RELATION BETWEEN SCHEDULES OF EXPOSURE TO HEXANE AND PLASMA-LEVELS OF 2,5-HEXANEDIONE

Abstract

Male Fischer rats were exposed repeatedly to high concentrations of hexane for 10 min in a pattern resembling human solvent abuse or to low concentrations of hexane continuously for 8 or 24 h daily. Concentrations of hexane in blood and brain were linearly related to the concentrations of hexane in the chamber after a 10-min exposure and declined thereafter, with half-lives of .apprx. 2.5 and 4 min in blood and brain, respectively.
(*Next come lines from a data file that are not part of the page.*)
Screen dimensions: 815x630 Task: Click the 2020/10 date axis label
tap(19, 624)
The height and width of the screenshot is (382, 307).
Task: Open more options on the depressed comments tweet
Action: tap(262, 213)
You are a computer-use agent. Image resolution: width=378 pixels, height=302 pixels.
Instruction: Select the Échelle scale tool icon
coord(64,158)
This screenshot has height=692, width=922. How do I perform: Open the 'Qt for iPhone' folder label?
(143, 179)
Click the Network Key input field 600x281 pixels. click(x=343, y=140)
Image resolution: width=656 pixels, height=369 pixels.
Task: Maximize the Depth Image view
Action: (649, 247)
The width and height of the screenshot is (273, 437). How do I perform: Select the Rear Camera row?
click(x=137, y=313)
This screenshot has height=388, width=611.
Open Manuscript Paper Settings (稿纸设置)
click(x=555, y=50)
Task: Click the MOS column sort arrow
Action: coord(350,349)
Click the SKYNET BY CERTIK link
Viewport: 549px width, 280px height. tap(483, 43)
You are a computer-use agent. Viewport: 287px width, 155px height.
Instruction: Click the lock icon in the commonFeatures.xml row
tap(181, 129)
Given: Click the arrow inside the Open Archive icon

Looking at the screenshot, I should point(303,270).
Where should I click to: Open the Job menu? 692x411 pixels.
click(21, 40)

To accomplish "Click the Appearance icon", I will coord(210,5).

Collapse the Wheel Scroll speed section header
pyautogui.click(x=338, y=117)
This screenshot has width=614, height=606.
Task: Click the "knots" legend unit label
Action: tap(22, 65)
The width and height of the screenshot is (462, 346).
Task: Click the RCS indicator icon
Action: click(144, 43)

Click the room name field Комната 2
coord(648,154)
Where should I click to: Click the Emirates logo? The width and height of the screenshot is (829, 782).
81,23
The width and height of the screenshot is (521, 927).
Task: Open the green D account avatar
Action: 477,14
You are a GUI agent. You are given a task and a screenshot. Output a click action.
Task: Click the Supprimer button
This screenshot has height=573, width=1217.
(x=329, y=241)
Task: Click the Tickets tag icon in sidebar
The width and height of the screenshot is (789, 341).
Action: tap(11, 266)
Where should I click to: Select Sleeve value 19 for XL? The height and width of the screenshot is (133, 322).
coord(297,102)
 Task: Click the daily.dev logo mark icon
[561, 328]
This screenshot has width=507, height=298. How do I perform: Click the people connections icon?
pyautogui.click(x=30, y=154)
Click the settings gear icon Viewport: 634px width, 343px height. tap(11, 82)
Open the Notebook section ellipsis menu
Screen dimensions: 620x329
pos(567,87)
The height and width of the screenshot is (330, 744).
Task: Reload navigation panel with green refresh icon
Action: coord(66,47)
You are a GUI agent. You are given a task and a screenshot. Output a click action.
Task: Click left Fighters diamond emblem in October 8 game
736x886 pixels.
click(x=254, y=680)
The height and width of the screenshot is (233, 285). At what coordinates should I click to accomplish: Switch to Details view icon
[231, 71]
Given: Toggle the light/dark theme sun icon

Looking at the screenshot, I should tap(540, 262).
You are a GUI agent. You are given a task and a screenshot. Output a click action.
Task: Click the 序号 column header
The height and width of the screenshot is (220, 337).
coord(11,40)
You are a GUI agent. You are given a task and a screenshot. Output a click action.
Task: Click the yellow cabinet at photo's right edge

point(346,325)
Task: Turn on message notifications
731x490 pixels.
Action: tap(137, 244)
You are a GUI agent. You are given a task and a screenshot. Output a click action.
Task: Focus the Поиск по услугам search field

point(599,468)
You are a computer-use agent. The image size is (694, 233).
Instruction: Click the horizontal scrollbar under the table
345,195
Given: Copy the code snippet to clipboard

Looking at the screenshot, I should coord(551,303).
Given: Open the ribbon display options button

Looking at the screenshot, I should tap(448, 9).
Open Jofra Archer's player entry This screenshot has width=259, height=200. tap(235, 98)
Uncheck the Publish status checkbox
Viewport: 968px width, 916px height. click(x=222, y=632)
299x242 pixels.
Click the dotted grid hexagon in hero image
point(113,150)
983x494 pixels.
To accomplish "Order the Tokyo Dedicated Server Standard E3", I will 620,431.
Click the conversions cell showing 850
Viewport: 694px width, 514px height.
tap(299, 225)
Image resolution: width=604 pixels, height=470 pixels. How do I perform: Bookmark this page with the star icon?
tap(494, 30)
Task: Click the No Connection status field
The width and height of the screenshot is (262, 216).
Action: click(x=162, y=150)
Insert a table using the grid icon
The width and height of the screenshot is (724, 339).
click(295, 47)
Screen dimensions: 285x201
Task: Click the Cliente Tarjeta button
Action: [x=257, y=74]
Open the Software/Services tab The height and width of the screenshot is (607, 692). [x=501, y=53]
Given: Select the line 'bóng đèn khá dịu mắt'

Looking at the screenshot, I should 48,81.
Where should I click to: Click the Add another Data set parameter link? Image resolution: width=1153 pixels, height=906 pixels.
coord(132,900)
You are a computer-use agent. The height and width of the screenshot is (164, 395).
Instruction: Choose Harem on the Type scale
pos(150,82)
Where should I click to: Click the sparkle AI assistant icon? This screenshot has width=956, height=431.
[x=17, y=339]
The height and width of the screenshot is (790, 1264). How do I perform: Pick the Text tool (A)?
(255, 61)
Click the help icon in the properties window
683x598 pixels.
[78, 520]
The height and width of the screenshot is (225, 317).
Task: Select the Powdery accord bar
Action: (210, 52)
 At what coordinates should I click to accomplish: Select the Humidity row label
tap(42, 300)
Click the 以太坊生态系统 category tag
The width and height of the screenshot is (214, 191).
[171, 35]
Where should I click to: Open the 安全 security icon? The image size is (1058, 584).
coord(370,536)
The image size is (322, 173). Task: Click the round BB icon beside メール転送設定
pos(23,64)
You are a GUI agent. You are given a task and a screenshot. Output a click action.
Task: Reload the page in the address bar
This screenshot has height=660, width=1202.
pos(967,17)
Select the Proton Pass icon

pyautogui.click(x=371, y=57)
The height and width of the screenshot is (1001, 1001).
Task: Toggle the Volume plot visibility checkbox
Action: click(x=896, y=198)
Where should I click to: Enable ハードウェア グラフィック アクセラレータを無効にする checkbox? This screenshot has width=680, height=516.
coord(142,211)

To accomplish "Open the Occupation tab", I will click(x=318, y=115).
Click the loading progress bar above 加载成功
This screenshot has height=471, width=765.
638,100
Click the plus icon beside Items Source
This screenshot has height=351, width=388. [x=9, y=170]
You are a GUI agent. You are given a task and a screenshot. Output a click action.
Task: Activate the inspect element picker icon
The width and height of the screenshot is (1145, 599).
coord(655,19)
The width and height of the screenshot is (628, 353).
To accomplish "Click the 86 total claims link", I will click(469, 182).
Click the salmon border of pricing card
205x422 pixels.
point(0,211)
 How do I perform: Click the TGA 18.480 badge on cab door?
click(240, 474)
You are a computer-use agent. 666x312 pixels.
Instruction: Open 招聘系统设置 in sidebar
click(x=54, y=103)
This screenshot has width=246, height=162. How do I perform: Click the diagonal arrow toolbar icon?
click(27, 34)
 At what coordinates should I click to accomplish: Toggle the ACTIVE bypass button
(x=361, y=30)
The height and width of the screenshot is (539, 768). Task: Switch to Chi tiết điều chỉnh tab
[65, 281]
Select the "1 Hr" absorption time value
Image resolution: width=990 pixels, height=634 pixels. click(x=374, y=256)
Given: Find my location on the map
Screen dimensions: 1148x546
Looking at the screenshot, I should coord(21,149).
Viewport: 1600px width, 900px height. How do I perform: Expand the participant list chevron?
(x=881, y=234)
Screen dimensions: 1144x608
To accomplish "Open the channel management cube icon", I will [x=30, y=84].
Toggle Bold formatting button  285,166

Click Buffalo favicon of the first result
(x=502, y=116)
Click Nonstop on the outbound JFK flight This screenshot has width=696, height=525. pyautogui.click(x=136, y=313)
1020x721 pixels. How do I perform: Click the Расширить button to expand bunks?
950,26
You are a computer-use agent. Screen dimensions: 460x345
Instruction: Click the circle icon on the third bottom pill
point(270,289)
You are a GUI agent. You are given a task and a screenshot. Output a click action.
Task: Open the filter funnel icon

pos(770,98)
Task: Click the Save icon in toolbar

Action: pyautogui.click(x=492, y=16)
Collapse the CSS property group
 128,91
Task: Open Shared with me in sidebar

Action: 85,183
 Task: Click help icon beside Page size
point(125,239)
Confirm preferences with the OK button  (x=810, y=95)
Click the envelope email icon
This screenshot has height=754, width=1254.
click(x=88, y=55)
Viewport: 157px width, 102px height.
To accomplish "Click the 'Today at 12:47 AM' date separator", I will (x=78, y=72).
Despite the rapid elimination of hexane, neurotoxic levels of 2,5-hexanedione (2,5-HD) were formed from repeated 10-min exposures to a high concentration of hexane when the interexposure interval was 20 min. Neurotoxic levels of 2,5-HD also resulted from continuous exposure to much lower concentrations of hexane. Both exposure schedules caused an increase in 2,5-HD concentrations in blood after repeated daily treatments, suggesting induction of liver microsomal enzymes synthesizing 2,5-HD from hexane. The minimal sustained plasma 2,5-HD concentration that will result in neurotoxicity was < 50 .mu.g/ml in the rat.